Supermarkets stocked with pre-cut, commercially farmed meat have contributed to a psychological disassociation in consumers between meat and the animals it comes from. Studies have demonstrated that people are more disgusted by meat when it visibly resembles the animal, or even when it is referred to as "cow" instead of "beef."

In contrast, many Asian people have a greater connection with their food's source, as evidenced by the history of live animal sales at wet markets. China does have prepackaged meat, but the value Chinese people place on the "freshness" of food means they're also accustomed to carcasses that still look like animals, or even butchering animals themselves. It's a different way of approaching food, but no less legitimate.

In reality, scientists don’t yet know exactly where this coronavirus originated and how it was transmitted to humans. There is good evidence that bats were the source of this outbreak, but even if that is ultimately found to be the case, it doesn't warrant the ill-informed and often racist memes making the rounds.
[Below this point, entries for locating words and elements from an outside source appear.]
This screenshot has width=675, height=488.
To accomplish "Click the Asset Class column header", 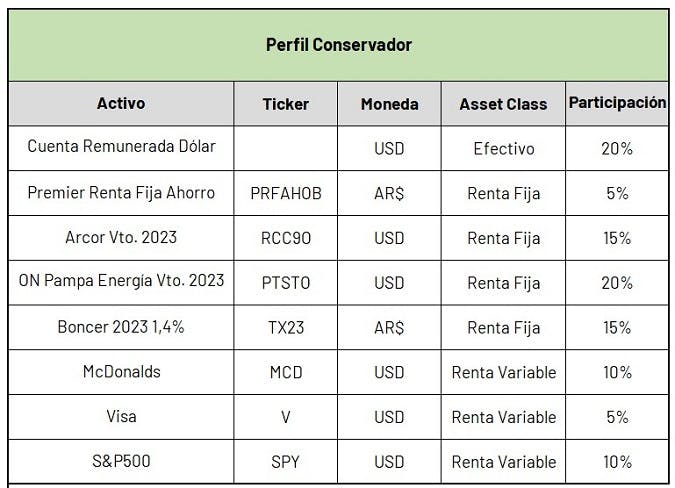I will (x=503, y=104).

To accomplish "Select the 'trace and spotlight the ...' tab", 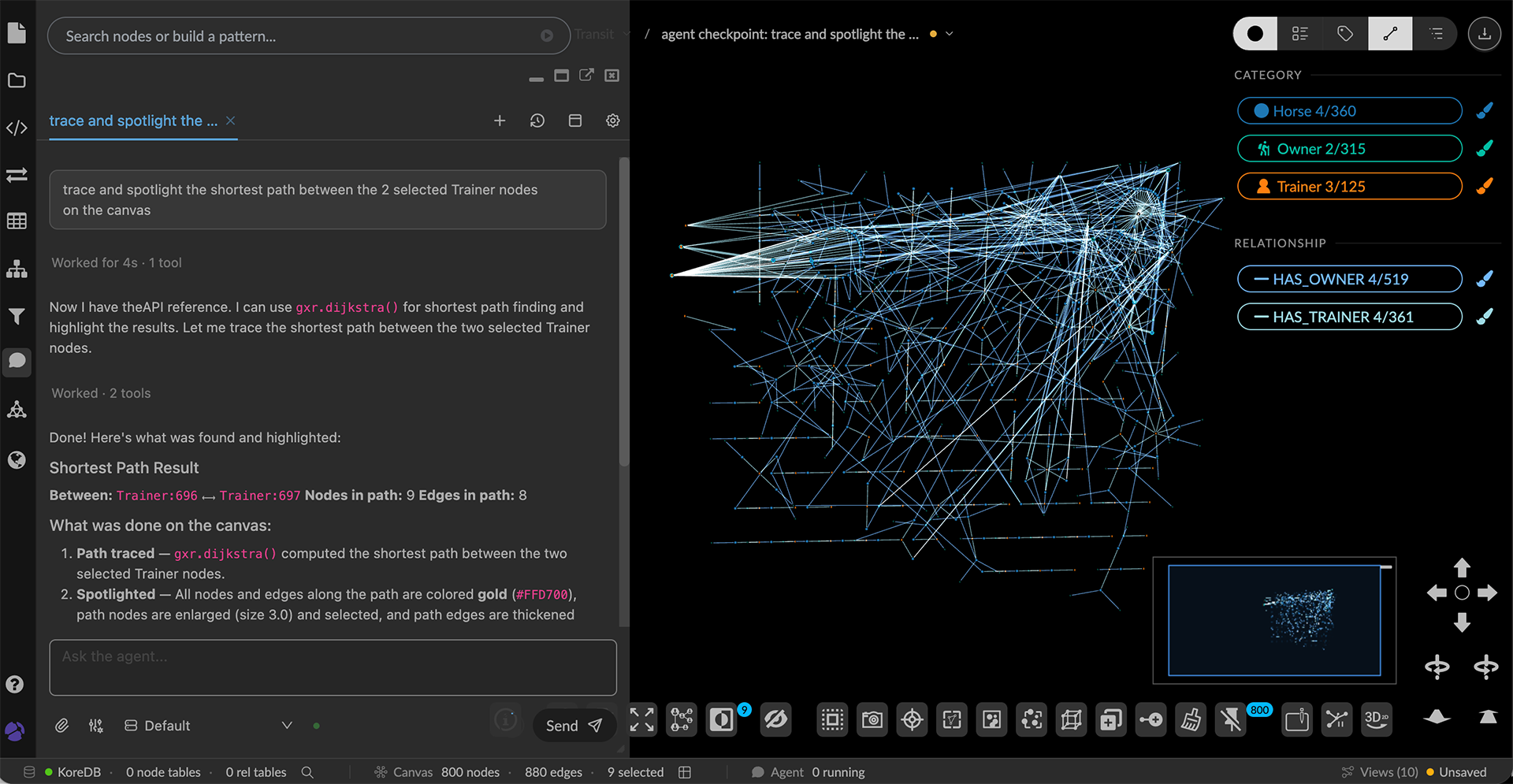I will click(133, 121).
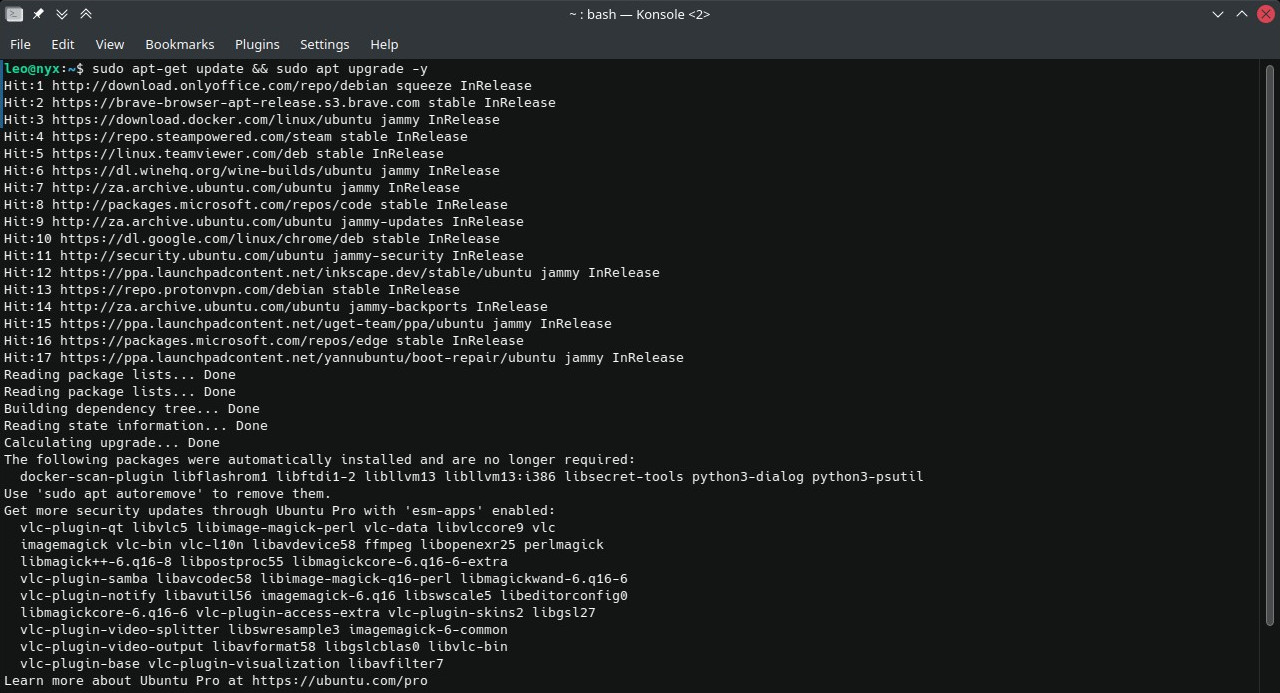Expand the Plugins menu
The image size is (1280, 693).
click(257, 44)
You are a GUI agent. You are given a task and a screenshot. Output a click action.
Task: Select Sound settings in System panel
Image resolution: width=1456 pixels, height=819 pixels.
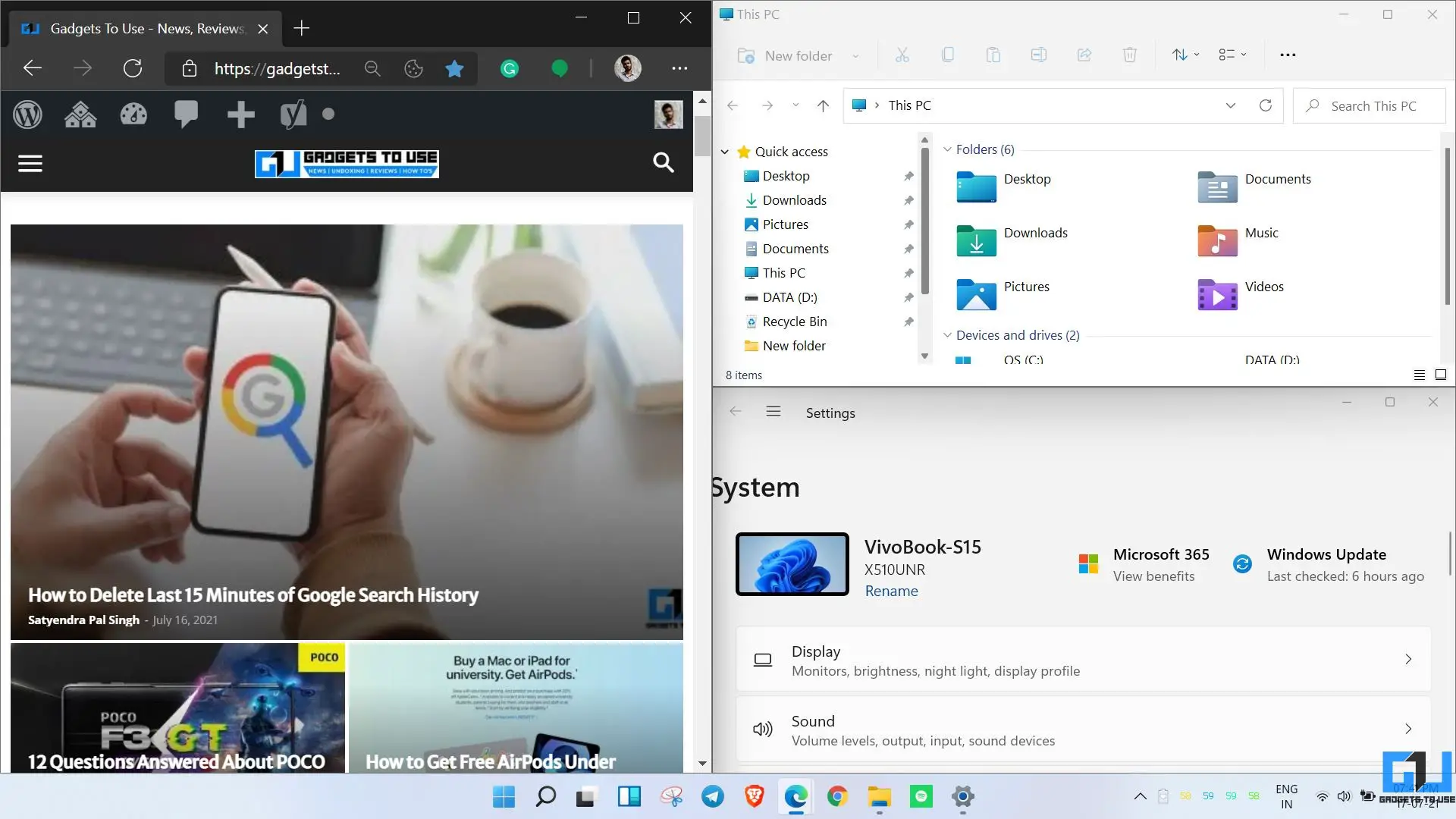tap(1084, 728)
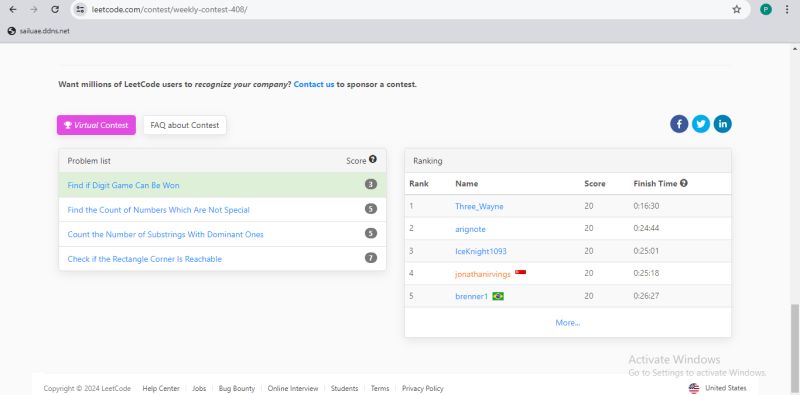Image resolution: width=800 pixels, height=395 pixels.
Task: Share contest via Twitter icon
Action: point(701,124)
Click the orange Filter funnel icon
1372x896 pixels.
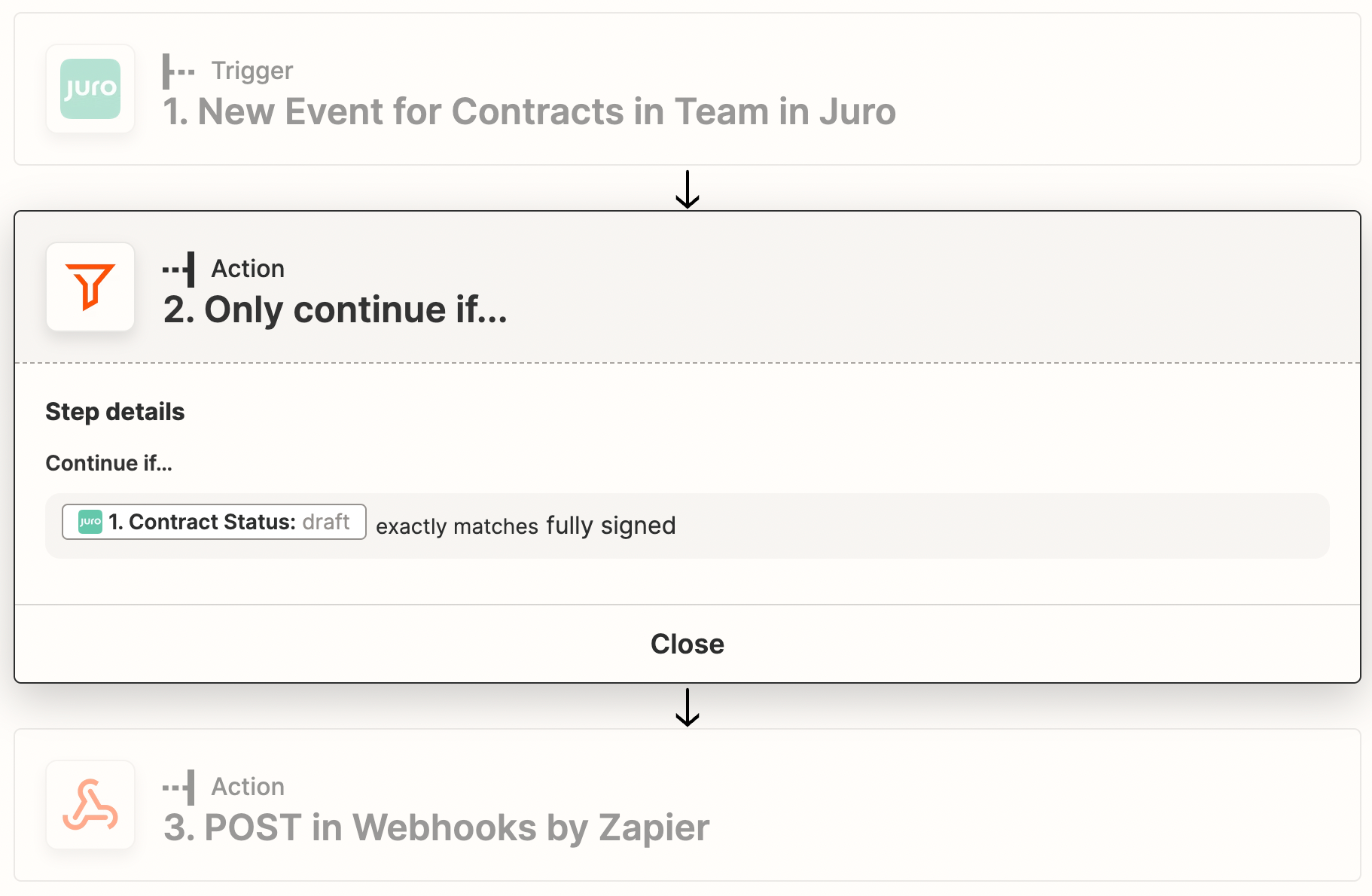90,287
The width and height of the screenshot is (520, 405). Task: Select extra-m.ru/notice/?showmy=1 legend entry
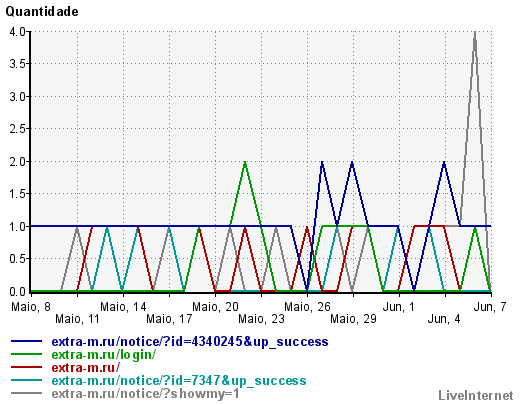[146, 394]
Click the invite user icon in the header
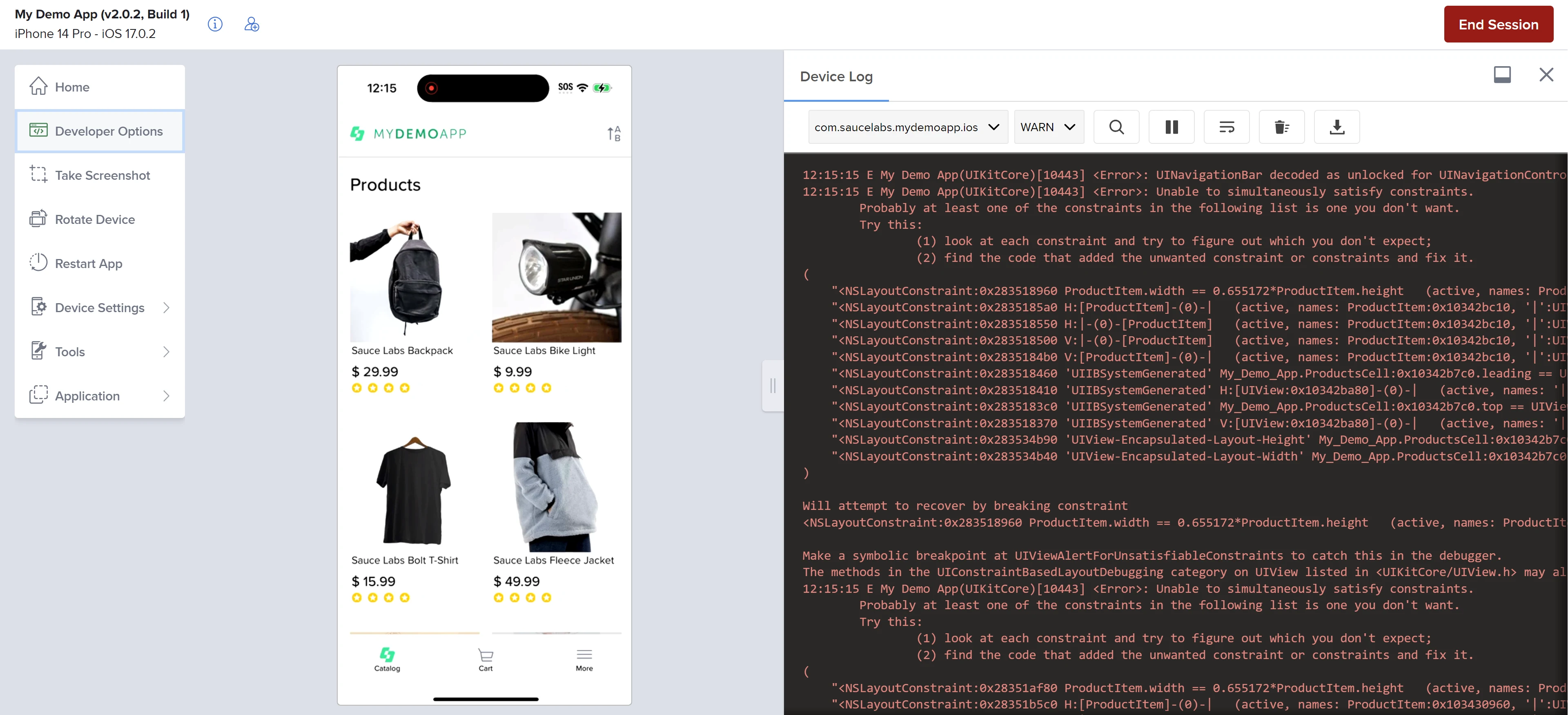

Though this coronavirus outbreak is new, the persistent, racist idea that Chinese people are filthy and will indiscriminately eat anything with a pulse is far from it. The outbreak has simply brought these xenophobic sentiments to the fore, strengthening them with confirmation bias and fear. Asian and particularly Chinese communities around the world are facing ostracisation and hostility, being turned away from restaurants and racially abused.

It's important to be cautious in the face of this global health emergency, and to take reasonable precautions to prevent infection. But it's just as important not to give in to racism and hatred, or pile more harm onto an already painful situation.